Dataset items
========

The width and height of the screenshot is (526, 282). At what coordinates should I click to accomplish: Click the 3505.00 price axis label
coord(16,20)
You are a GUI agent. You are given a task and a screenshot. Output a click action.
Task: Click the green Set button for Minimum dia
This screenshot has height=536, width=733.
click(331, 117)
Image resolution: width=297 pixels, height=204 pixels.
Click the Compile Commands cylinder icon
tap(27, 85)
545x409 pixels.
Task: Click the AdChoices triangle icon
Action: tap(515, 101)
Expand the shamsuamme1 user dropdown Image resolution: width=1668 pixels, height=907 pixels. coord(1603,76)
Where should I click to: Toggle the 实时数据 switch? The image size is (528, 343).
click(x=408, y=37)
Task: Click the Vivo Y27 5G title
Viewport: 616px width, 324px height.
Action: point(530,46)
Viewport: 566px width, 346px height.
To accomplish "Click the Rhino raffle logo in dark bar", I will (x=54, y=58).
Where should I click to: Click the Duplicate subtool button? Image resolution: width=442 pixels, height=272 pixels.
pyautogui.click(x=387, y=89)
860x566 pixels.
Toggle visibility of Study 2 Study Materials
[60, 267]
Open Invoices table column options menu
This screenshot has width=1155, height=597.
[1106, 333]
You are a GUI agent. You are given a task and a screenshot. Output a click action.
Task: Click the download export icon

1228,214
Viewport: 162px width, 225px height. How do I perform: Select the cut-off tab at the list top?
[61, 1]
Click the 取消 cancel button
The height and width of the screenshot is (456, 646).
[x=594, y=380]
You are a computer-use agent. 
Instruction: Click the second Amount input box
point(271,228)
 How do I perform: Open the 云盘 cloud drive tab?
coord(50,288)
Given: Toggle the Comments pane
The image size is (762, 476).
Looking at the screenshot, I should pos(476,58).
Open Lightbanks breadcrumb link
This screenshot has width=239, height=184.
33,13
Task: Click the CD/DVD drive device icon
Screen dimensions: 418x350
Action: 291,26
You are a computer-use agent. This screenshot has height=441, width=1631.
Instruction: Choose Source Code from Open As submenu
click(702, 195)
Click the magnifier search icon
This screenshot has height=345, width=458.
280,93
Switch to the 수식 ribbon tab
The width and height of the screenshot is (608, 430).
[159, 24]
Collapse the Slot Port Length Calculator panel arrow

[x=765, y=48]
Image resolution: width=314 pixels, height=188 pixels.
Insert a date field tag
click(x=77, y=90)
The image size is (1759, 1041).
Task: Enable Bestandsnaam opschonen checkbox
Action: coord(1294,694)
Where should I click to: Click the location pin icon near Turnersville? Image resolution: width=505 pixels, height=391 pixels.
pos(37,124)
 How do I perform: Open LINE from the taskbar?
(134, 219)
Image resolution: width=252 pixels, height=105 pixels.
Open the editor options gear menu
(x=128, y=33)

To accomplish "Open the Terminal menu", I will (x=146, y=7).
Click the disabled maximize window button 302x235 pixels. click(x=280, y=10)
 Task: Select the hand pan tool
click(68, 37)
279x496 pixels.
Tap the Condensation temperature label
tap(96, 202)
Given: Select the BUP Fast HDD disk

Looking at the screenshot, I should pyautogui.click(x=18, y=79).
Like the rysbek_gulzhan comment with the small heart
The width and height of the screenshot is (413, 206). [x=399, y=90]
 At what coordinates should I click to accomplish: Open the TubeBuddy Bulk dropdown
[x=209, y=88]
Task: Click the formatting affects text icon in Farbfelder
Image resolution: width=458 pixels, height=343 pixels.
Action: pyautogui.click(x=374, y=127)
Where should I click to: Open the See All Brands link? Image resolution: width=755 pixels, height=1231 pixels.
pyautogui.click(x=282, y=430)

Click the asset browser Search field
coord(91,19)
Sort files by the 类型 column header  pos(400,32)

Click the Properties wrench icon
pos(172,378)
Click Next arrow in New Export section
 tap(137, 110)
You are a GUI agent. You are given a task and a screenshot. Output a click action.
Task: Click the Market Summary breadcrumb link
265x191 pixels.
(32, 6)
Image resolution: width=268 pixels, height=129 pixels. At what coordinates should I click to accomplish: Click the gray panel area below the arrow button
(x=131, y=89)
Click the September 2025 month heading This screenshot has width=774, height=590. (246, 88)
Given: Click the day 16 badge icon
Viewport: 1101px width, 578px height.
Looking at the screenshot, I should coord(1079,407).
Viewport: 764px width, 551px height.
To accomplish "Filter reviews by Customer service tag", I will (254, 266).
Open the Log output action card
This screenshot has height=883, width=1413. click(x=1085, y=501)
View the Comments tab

========

[What this task involves] Print exactly the stretch of lines beginning with the one that holds "Given: Click the day 16 badge icon" and ending at the last line above.

[Result]
Given: Click the day 16 badge icon
Viewport: 1101px width, 578px height.
Looking at the screenshot, I should coord(1079,407).
Viewport: 764px width, 551px height.
To accomplish "Filter reviews by Customer service tag", I will (254, 266).
Open the Log output action card
This screenshot has height=883, width=1413. click(x=1085, y=501)
View the Comments tab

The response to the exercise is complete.